Tasks and exercises:
1. Print the passage on global hunger, starting at "Despite advances in" and ending at "the developing world.".
2. Translate this sentence from the passage on global hunger into Spanish: "Political instability, poverty, war, disease and climate change are testing humanity like never before, but in a world beset by rapidly compounding crises, one thing remains constant: People need to eat."
3. Using the passage on global hunger, answer each question:
(a) What one thing does the passage say remains constant?
(b) According to the FAO, approximately what share of people in developing nations is chronically undernourished?
(c) What three things does the passage name as fueling hunger?

Text segment:
--- START ---
Political instability, poverty, war, disease and climate change are testing humanity like never before, but in a world beset by rapidly compounding crises, one thing remains constant: People need to eat.
Even as Western industrialized and rapidly developing nations face an epidemic of health problems related to obesity and associated “lifestyle illnesses,” the Food and Agriculture Organization (FAO) of the United Nations reports that approximately one in eight people in developing nations is chronically undernourished. According to a 2014 FAO Hunger Map, that number has fallen by some 100 million in the last decade, but still remains around 805 million worldwide. Progress in fighting malnutrition in Latin American and Southeast Asia is offset by widespread chronic hunger in sub-Saharan Africa (nearly one in four) and Southern Asia (over half a billion).
Despite advances in transportation, technology and increased crop yields, hunger remains at the top of the world’s problems, stubbornly entrenched between conflict and environmental destruction, fueled by soaring populations, climate change and a globalized market that pumps billions into industrialized economies, but leaves behind hungry millions in the developing world.
--- END ---
Data extract:
--- START ---
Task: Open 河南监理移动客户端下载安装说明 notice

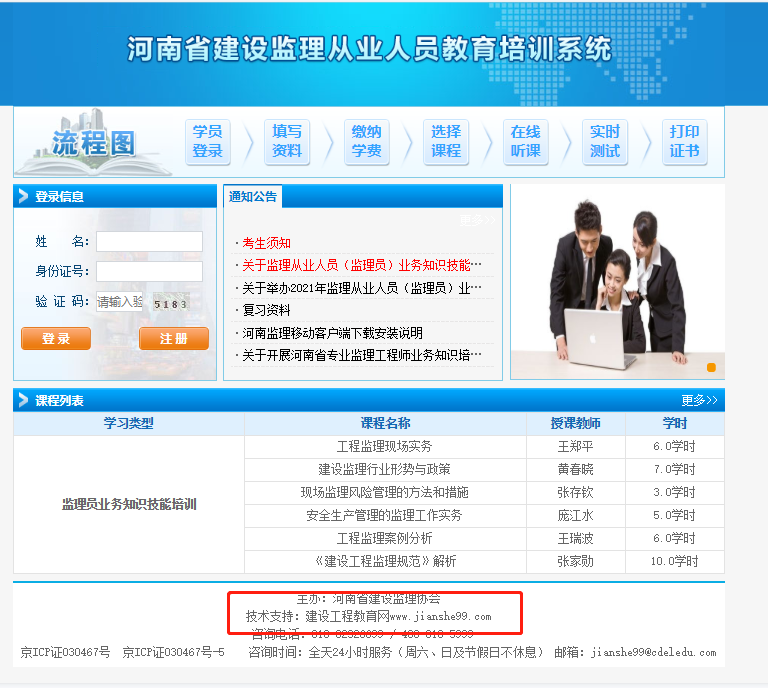Action: pos(332,333)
--- END ---
Task-by-task solutions:
1.
Despite advances in transportation, technology and increased crop yields, hunger remains at the top of the world’s problems, stubbornly entrenched between conflict and environmental destruction, fueled by soaring populations, climate change and a globalized market that pumps billions into industrialized economies, but leaves behind hungry millions in the developing world.

2. La inestabilidad política, la pobreza, la guerra, las enfermedades y el cambio climático están poniendo a prueba a la humanidad como nunca antes, pero en un mundo acosado por crisis que se agravan rápidamente, una cosa permanece constante: la gente necesita comer.

3.
(a) People need to eat.
(b) Approximately one in eight.
(c) Soaring populations, climate change and a globalized market.